The formula for the midpoint of a line segment made by two points \( (x_1, y_1) \) and \( (x_2, y_2) \) is:

• Midpoint: \((\frac{x_1 + x_2}{2}, \frac{y_1 + y_2}{2})\)

For example, given the points \((-5, -7)\) and \(1, 1)\), calculating the midpoint would proceed as:

• For the x-coordinate: \(\frac{-5 + 1}{2} = -2\)
• For the y-coordinate: \(\frac{-7 + 1}{2} = -3\)

Therefore, the midpoint, and thus the center of the circle, is conveniently found to be \((-2, -3)\). This point is essential as it acts as the central anchor in determining other properties of the circle.

The distance formula allows us to measure the line length between two points in a coordinate plane. It is instrumental when calculating the radius of a circle when we know the center and a point on the circle, such as one endpoint of the diameter.
Here's the distance formula you would use:

• Distance: \[\sqrt{(x_2 - x_1)^2 + (y_2 - y_1)^2}\]

So, using the given endpoints for a diameter \((-5, -7)\) and the center \((-2, -3)\), we find the radius by calculating the distance:

• Subtract the x-coordinates: \(\text{-5+2=-3}\)
• Subtract the y-coordinates: \(\text{-7+3=-4}\)
• Calculate the distance: \(\sqrt{(-3)^2 + (-4)^2} = \sqrt{9 + 16} = \sqrt{25} = 5\)

This confirms that the radius of the circle is 5 units. Accurately determining the radius is crucial because it defines the size of the circle.
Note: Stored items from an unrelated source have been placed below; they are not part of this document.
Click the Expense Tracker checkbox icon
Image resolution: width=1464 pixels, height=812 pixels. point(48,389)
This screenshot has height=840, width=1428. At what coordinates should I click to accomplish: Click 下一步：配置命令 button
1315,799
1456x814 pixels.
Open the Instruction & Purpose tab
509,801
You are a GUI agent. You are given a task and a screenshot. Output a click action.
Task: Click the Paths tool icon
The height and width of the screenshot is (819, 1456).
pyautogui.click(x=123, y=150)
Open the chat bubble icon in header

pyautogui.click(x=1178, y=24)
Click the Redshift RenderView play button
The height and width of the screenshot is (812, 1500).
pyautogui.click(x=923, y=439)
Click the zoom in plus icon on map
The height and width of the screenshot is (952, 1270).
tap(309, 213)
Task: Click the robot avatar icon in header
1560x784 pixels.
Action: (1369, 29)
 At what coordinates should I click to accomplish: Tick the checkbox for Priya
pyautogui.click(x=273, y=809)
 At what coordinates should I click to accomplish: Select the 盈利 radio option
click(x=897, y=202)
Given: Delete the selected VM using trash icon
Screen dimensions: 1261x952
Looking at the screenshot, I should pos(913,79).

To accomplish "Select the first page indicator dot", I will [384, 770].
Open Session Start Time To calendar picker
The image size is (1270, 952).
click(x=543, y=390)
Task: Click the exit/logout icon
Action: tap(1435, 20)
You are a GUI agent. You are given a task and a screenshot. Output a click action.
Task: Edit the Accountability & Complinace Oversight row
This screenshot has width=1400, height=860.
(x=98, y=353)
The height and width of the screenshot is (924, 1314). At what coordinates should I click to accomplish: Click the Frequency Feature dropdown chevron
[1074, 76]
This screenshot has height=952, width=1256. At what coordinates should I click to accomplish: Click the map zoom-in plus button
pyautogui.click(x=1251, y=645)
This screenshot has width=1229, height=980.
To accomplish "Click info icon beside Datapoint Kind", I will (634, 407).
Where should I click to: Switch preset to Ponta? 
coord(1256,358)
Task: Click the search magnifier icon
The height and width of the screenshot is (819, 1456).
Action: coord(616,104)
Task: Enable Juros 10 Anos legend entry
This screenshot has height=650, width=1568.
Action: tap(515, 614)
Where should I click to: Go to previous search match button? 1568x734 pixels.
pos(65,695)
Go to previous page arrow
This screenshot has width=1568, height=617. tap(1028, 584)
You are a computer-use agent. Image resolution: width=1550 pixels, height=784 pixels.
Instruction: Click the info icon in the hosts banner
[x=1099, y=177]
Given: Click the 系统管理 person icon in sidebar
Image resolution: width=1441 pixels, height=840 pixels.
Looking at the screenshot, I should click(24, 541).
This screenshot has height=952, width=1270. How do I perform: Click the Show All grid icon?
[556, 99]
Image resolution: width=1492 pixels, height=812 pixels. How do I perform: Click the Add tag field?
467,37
The center-radius form of a circle is a simplified equation that expresses the circle in terms of its center and radius.
It provides an easy way to visualize and work with circles. The formula looks like this:

• \((x - h)^2 + (y - k)^2 = r^2\)

where \( (h, k) \) is the center and \( r \) is the radius of the circle.
Applying this to the example, we have the center at \((-2, -3)\) and a radius of 5. Substitute these values into the formula, and you get:

• \( (x + 2)^2 + (y + 3)^2 = 25 \)

This equation describes our specific circle. It implies every point \((x, y)\) on the circle is exactly 5 units away from the central point \((-2, -3)\). When given the center-radius form, it's easy to derive insights about the geometrical attributes of the circle, like its size and exact position on the coordinate plane.